# powerpoint on linux



## forcifer (Nov 20, 2005)

is there anything like that? im thinking about putting linux on my moms computer (she doesnt do anything except email and web browsing, both with firefox and thunderbird) but my sister uses it for homework, some is there something like that? i think there is a MS word replicate, but not sure about ppt


----------



## carsey (Aug 19, 2006)

I think there is a word emulator out there somewhere, but with me having no knowledge of Linux (yet) i cant really help, but im sure Ive heard of one.


----------



## K-B (Oct 24, 2005)

So it doesn't have to be Powerpoint? Impress (part of OpenOffice.org) is the "Linux equivelant of PP". It can save in OpenDocument, or Powerpoint format, and even in Flash (.swf). 
What distro were you thinking for installing, forc? Hopefully PCLinuxOS. It comes with OpenOffice pre-installed. For that matter, a lot of popular distros do.


----------



## forcifer (Nov 20, 2005)

sweet. ill probably get that then. might install beryl because it looks soooo freaking cool


----------



## K-B (Oct 24, 2005)

yeah beryl's sweet. Also comes pre-installed on PCLOS. You need to have a graphics card with 3D support in Linux though.


----------



## forcifer (Nov 20, 2005)

just wondering: how hard is it to setup, use? its okay if it isnt super easy, but i dont want to spend 2+ hours on it. also it is going to be used by someone who doesnt understand computers at all. im not linux guru either though..


----------



## K-B (Oct 24, 2005)

I usually do a clean install of PCLinuxOS in under 30 minutes. But I've done it quite a few times now...After it's installed, there's not really any setting up to do (other than personal preferences) unless you have natively unsupported hardware. All I have to do as far as hardware setup goes is install my video card drivers, which are available from the repository and installable via Synaptic.
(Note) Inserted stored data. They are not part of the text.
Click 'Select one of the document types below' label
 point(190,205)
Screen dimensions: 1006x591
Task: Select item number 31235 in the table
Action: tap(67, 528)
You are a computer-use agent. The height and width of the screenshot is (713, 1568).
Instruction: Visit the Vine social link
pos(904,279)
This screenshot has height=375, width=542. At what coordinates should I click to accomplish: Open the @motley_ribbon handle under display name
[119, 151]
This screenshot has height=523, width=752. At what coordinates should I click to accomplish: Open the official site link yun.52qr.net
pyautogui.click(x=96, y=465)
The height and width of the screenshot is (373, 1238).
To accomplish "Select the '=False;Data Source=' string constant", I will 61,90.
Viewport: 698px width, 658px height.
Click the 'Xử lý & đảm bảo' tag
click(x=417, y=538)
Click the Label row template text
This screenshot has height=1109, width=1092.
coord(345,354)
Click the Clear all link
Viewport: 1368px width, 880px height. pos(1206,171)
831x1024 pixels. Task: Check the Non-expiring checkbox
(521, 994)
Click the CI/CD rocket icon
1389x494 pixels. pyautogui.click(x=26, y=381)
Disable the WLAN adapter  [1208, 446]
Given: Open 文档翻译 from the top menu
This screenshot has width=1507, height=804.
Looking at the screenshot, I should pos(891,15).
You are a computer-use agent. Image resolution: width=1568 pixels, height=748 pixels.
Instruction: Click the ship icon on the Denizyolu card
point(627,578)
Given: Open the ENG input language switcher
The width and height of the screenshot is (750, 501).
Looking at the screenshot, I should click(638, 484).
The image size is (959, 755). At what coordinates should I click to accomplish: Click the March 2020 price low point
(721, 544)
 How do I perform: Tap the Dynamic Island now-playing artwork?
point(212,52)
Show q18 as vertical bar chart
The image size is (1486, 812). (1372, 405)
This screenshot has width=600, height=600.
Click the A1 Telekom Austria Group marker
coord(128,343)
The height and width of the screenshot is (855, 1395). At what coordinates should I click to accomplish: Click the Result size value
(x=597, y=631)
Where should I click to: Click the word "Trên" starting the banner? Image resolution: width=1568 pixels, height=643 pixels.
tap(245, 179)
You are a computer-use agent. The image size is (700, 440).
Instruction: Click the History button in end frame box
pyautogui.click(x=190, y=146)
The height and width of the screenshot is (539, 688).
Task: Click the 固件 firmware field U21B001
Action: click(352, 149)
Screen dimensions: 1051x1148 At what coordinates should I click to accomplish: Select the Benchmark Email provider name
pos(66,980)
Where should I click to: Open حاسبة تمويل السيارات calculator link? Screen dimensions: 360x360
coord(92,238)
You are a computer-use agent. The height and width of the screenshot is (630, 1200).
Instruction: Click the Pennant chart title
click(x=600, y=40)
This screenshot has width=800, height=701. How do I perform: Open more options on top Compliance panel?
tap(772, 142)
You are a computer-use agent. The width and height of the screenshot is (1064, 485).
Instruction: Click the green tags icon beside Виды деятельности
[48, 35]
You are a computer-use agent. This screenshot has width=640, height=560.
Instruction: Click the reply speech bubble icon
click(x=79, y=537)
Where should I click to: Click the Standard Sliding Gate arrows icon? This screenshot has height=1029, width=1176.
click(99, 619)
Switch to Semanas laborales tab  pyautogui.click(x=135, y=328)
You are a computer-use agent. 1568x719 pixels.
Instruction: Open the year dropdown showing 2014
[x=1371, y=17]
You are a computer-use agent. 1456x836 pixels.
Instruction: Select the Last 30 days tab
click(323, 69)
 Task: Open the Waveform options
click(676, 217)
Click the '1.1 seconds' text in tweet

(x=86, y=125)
I have DSL internet so that works "out of the box". Everything else, like plugins, codecs, etc, are already there.


----------



## cjessee (Aug 22, 2005)

http://www.openoffice.org/

OpenOffice is the way to go there....


----------



## forcifer (Nov 20, 2005)

the only other problem that i can see is that it is a dell. will that effect it at all?


----------



## TheMatt (May 9, 2006)

What hardware does it have?


----------



## forcifer (Nov 20, 2005)

p4, 2.4 ( i think), mx 440 (again, not sure, its turned off because its REALLY slow from being used for 5 years without reformat) 512 ram, onboard sound, 2x 40gb hdds (one for os and programs, other for pics)


----------



## K-B (Oct 24, 2005)

More specifically, what are the:
Graphics card
How do you connect to the 'net?
Printer (if you have one)


----------



## forcifer (Nov 20, 2005)

VGA: mx 420
enet: hardwired through router. 
printer: HP PSC 2410 photosmart.

printer doesnt HAVE to be connected, because my computer is right there. would be nice though


----------



## K-B (Oct 24, 2005)

You should be good to go! The printer will work great on Linux, there are proprietary nVidia drivers for Linux, internet should work fine, too.


----------



## TheMatt (May 9, 2006)

Here is your graphics driver. You will want to install it.
http://www.nvidia.com/object/linux_display_ia32_1.0-9746.html


----------